:: DATA ::
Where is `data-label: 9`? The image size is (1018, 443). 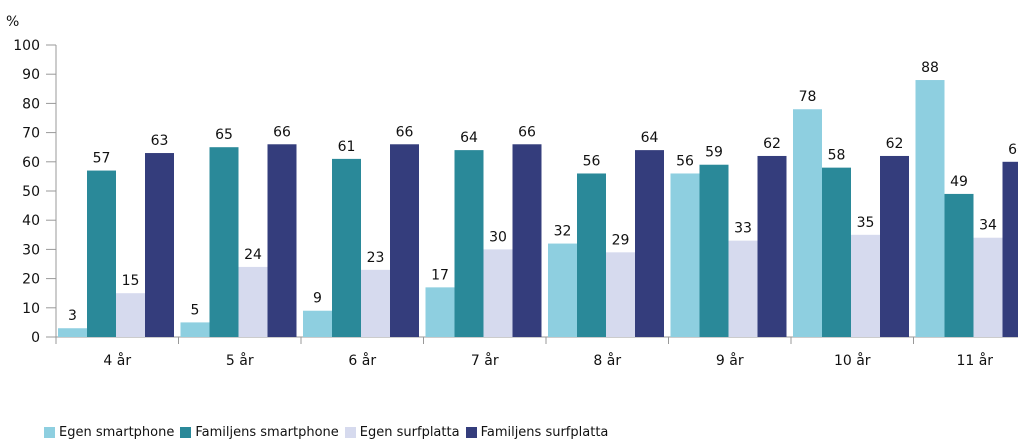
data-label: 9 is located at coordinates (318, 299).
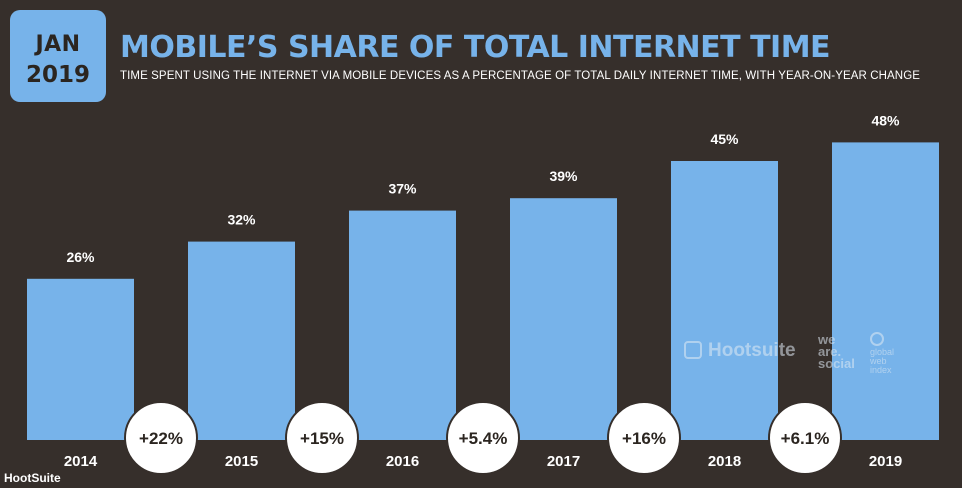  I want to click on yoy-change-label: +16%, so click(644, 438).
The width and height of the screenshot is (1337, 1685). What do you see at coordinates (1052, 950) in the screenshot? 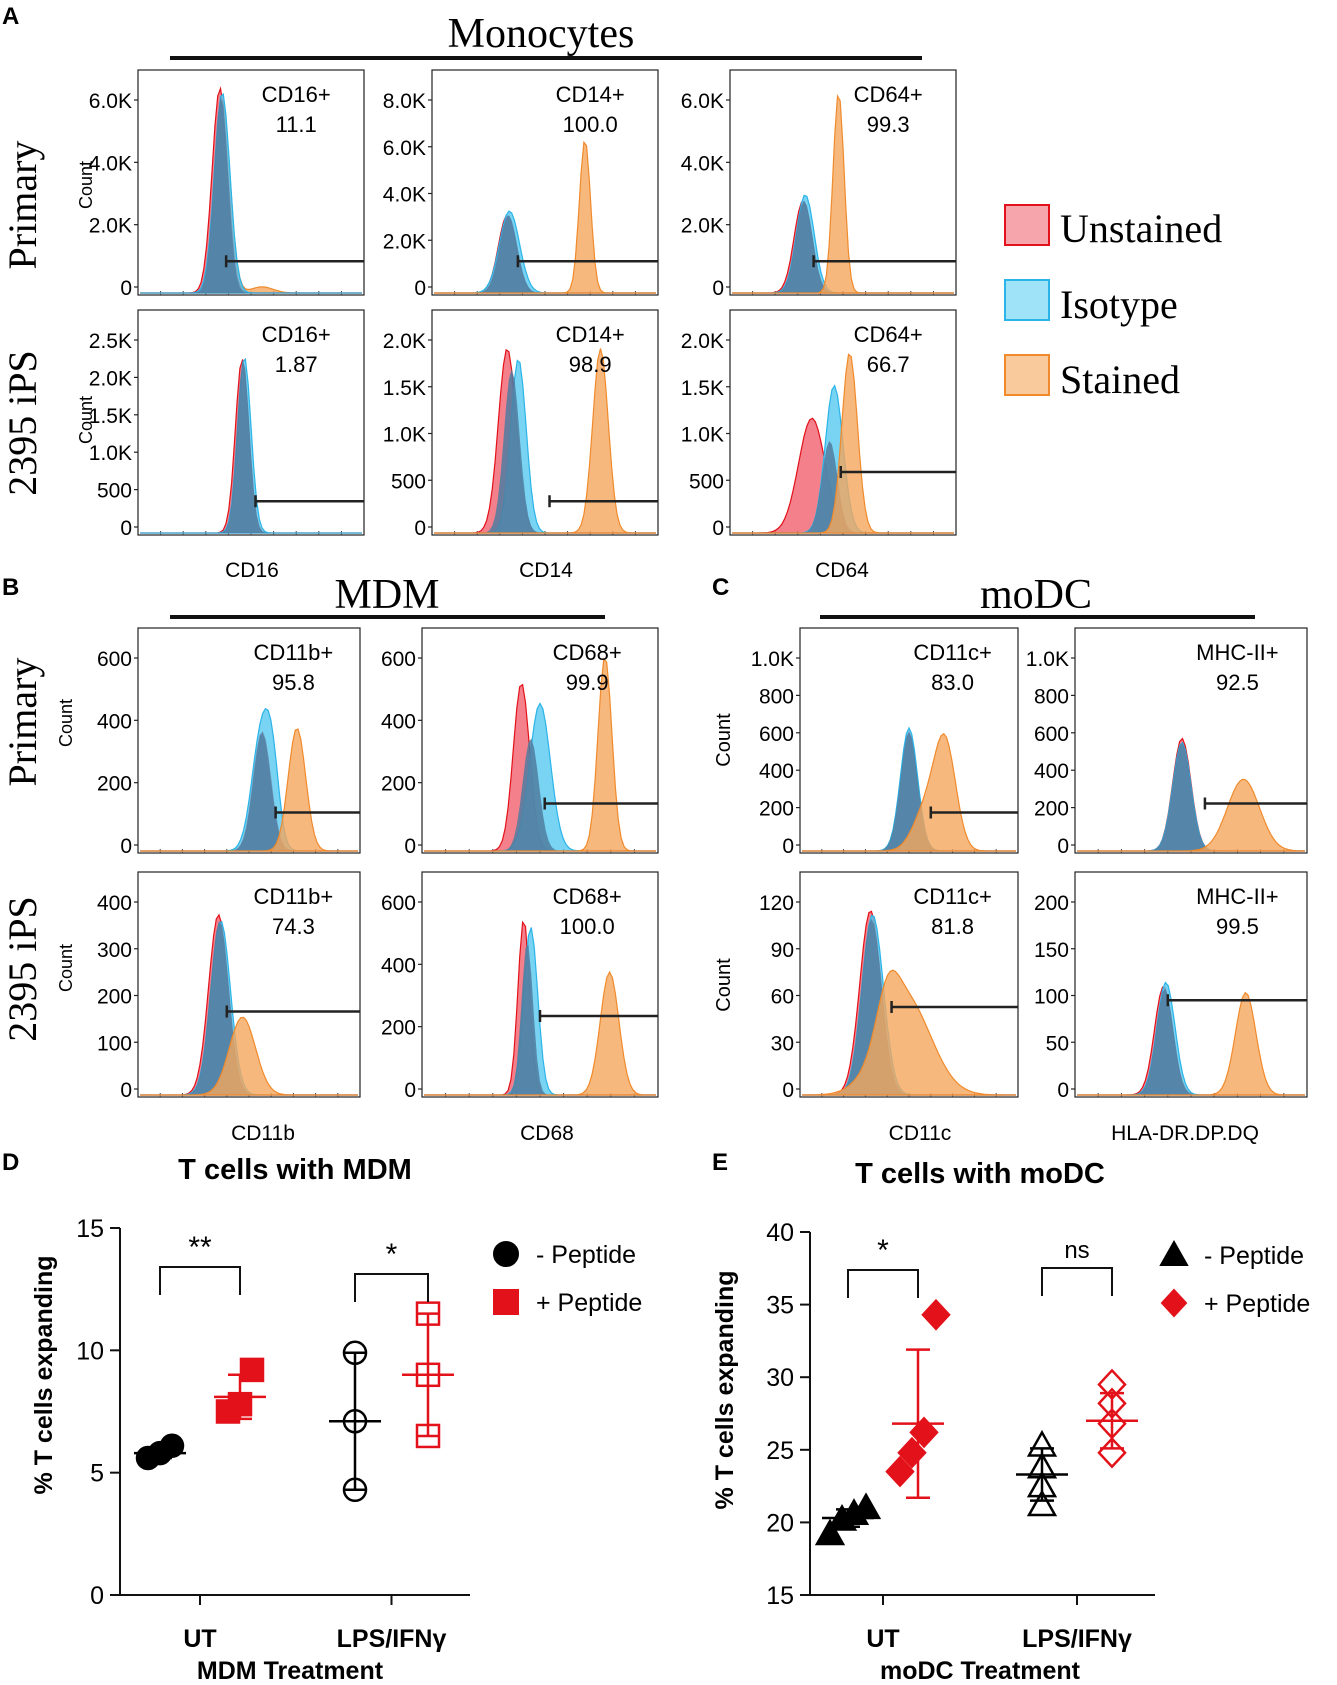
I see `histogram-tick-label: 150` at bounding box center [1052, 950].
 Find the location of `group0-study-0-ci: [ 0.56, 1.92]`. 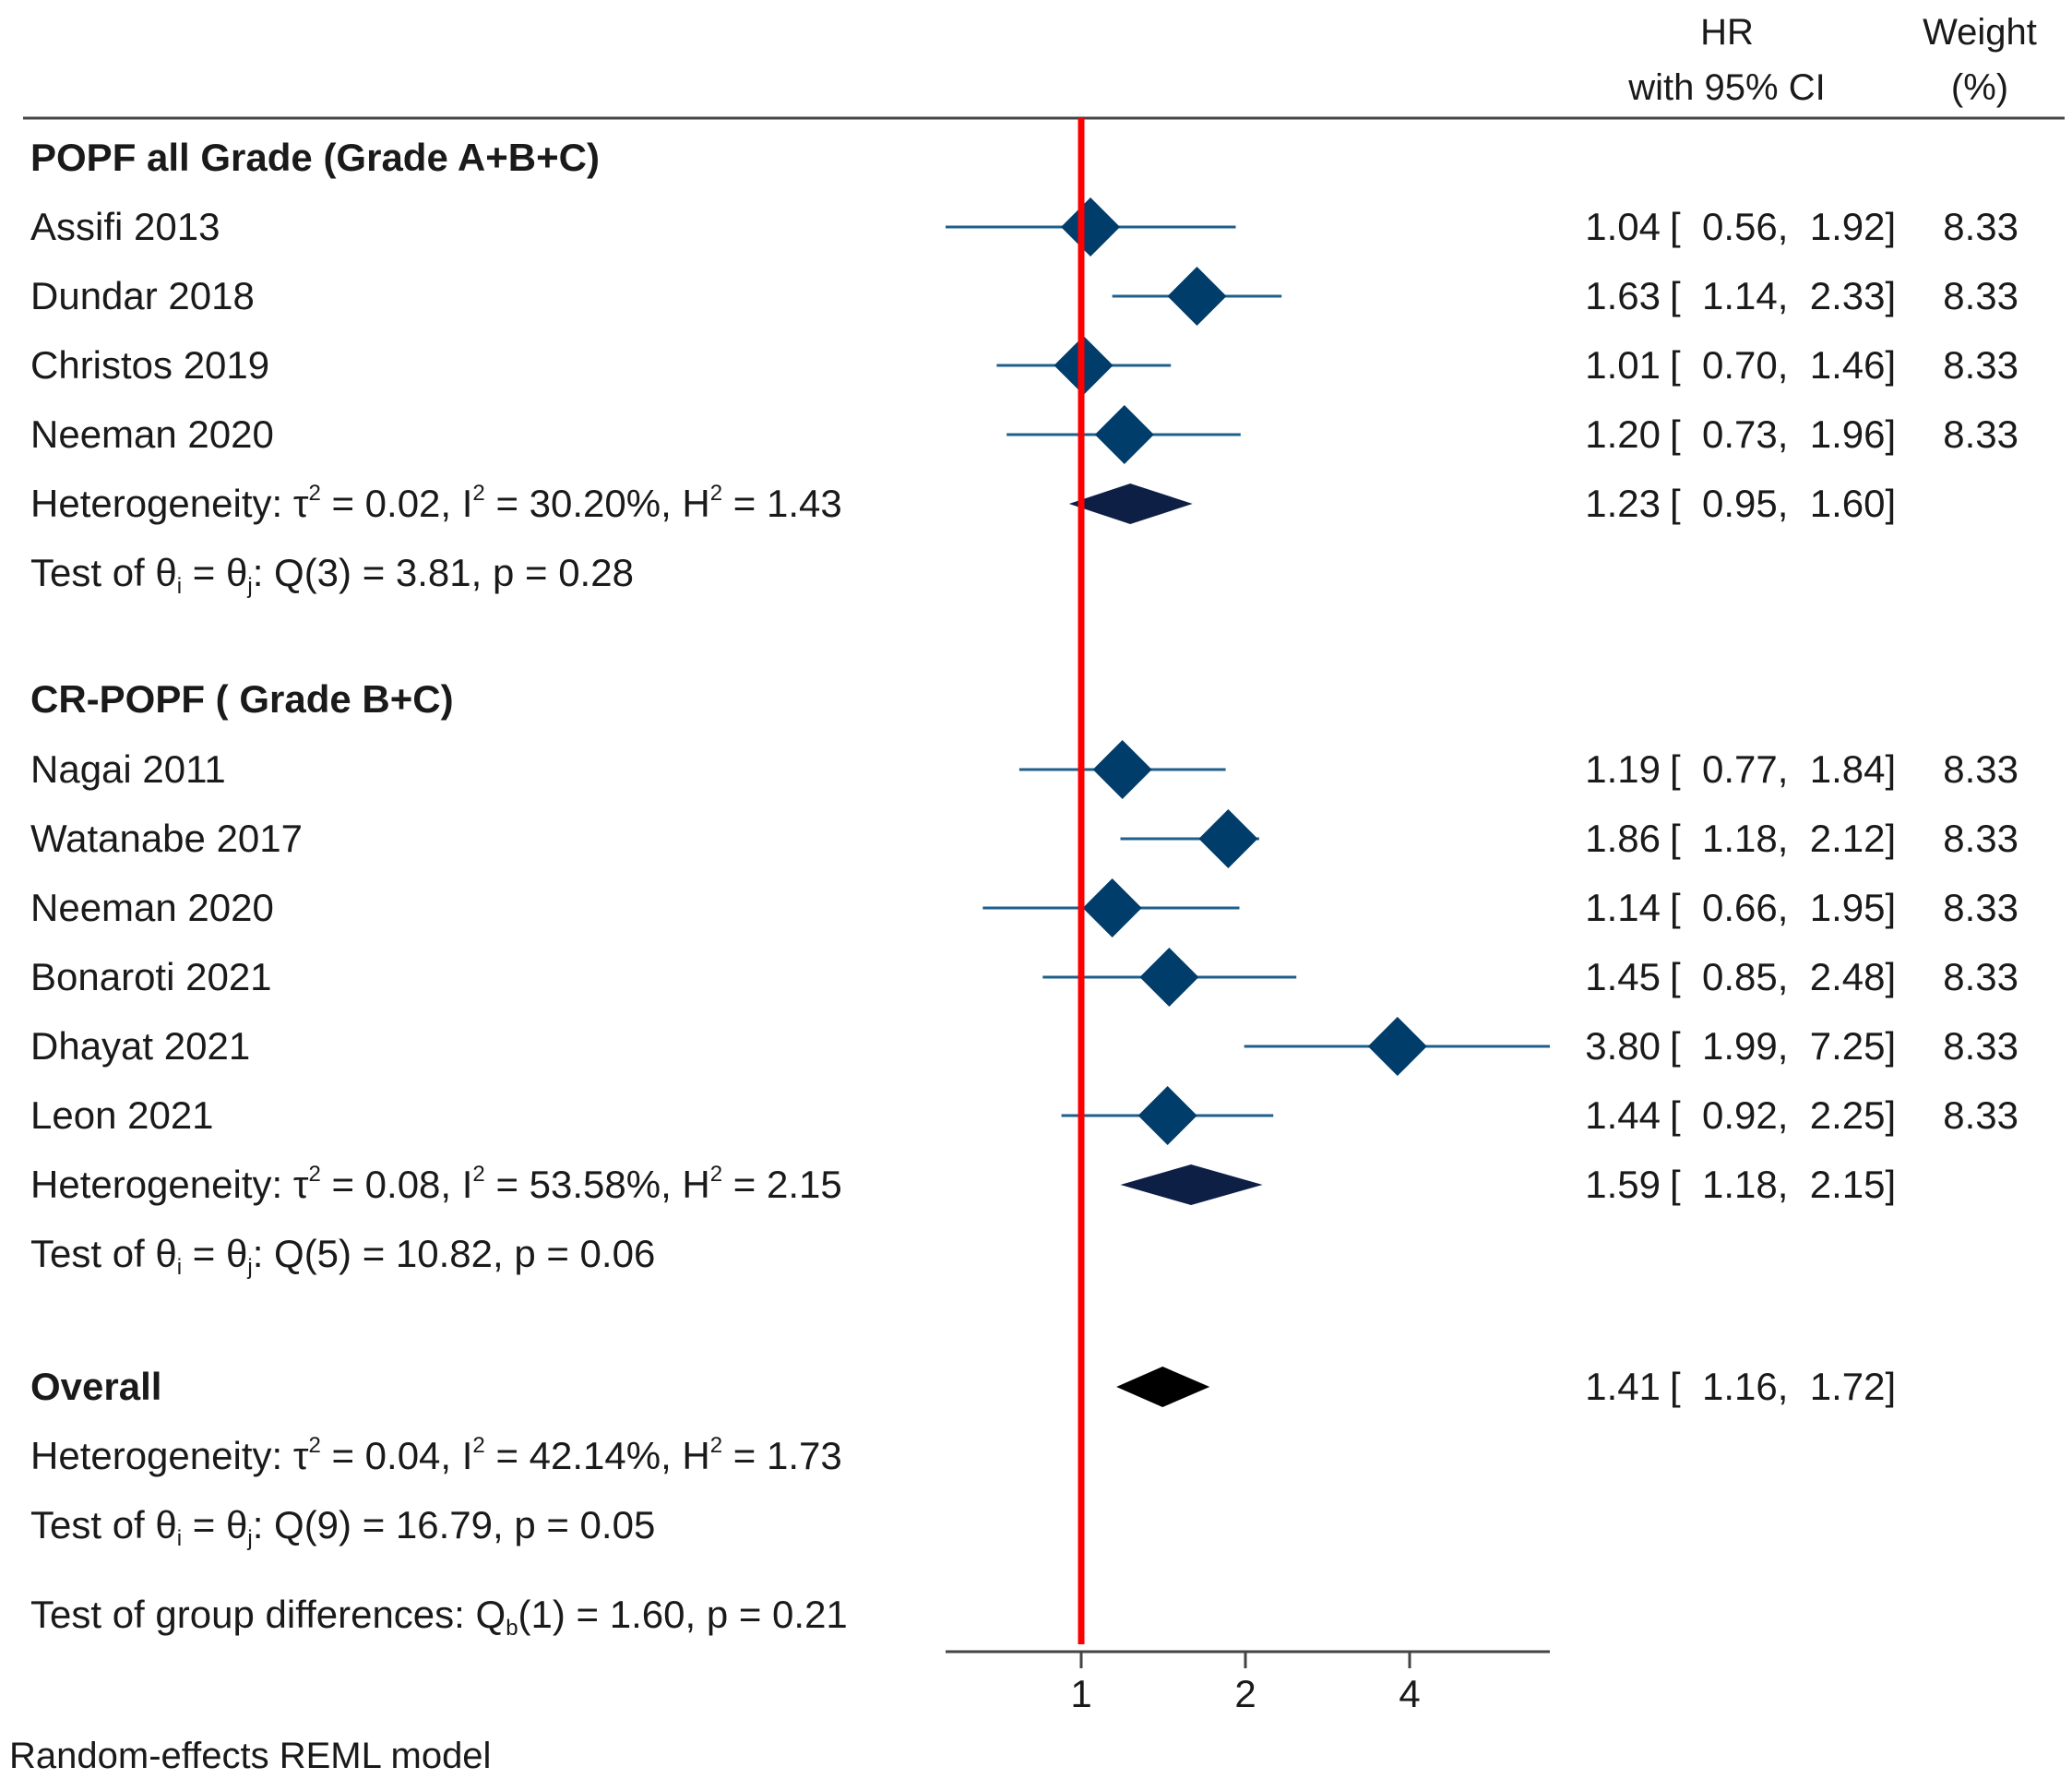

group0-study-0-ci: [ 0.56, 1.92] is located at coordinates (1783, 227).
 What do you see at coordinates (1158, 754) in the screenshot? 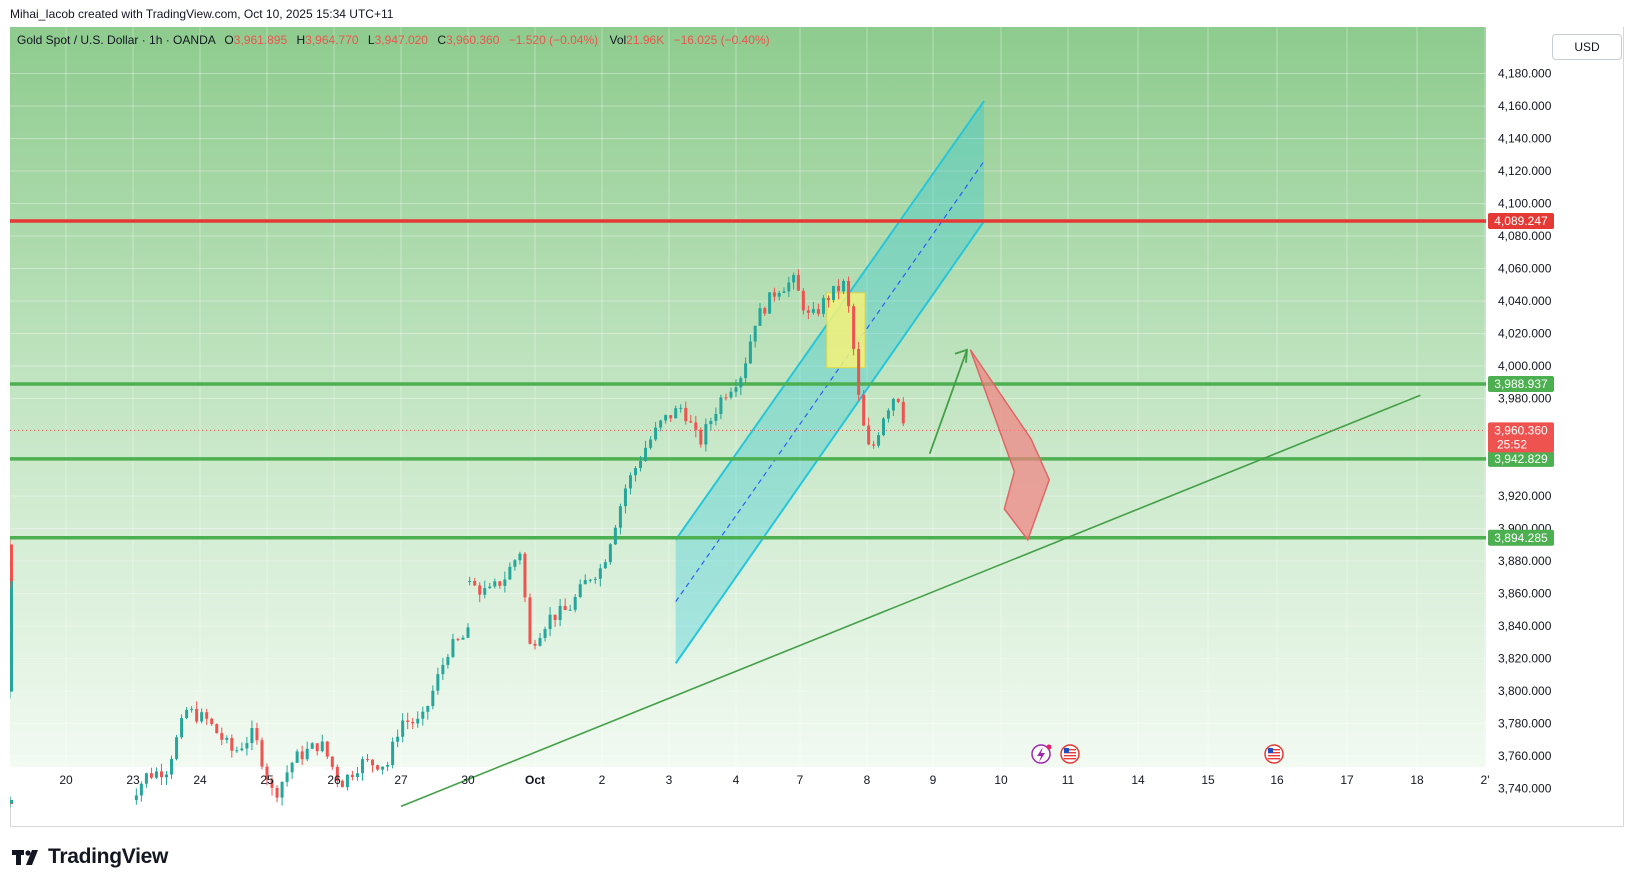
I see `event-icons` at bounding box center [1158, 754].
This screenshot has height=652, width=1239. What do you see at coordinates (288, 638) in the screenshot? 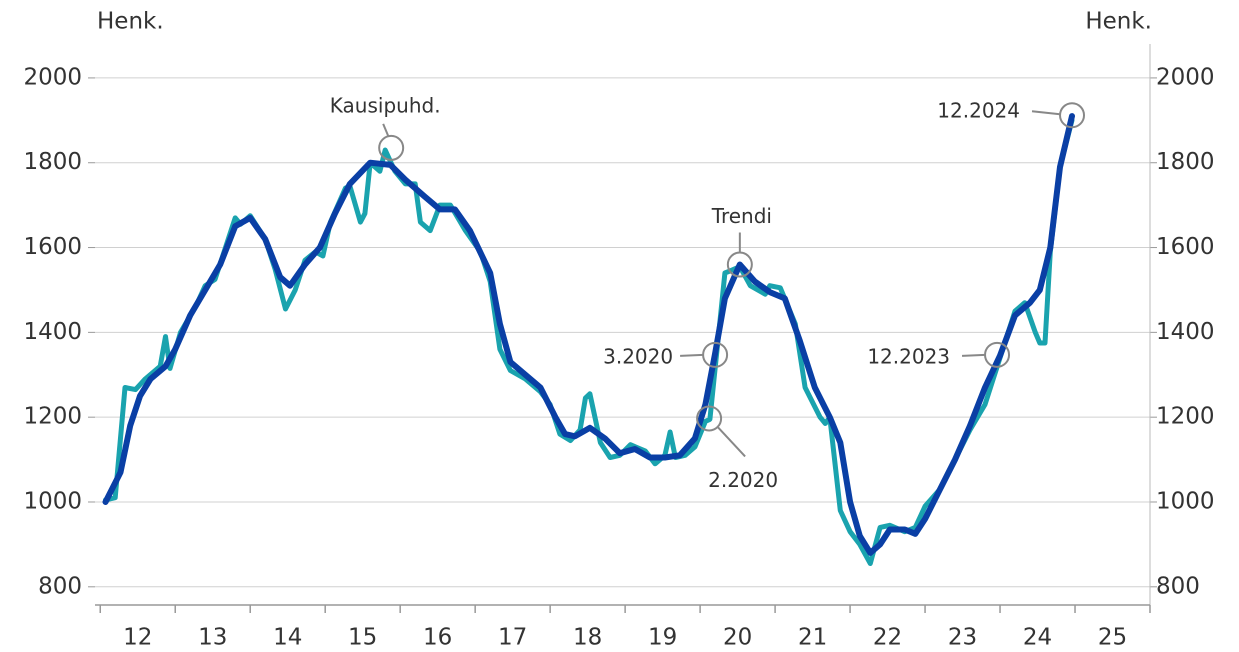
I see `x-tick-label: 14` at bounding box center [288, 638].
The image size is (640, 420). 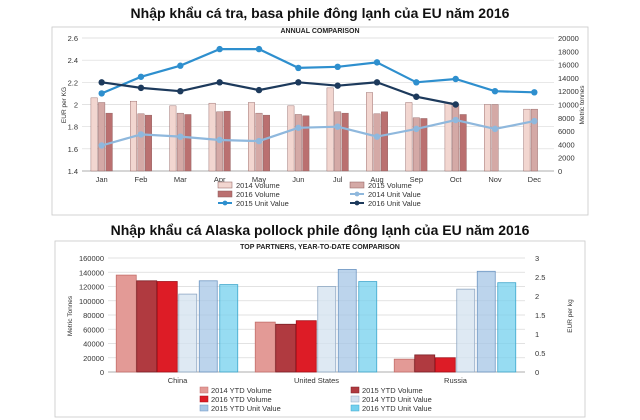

:: WHAT TO PRODUCE ::
Could you repeat all of the lines above word for word, leaving the pictures out of your answer?

:: SOLUTION ::
Where is `data-label: 9`? The image size is (1018, 443). 
data-label: 9 is located at coordinates (318, 299).
  I want to click on yoy-change-label: +16%, so click(644, 438).
The width and height of the screenshot is (1337, 1685). What do you see at coordinates (1052, 950) in the screenshot? 
I see `histogram-tick-label: 150` at bounding box center [1052, 950].
 Find the location of `group0-study-0-ci: [ 0.56, 1.92]`. 

group0-study-0-ci: [ 0.56, 1.92] is located at coordinates (1783, 227).
 What do you see at coordinates (1158, 754) in the screenshot? 
I see `event-icons` at bounding box center [1158, 754].
This screenshot has height=652, width=1239. What do you see at coordinates (288, 638) in the screenshot? 
I see `x-tick-label: 14` at bounding box center [288, 638].
The image size is (640, 420). 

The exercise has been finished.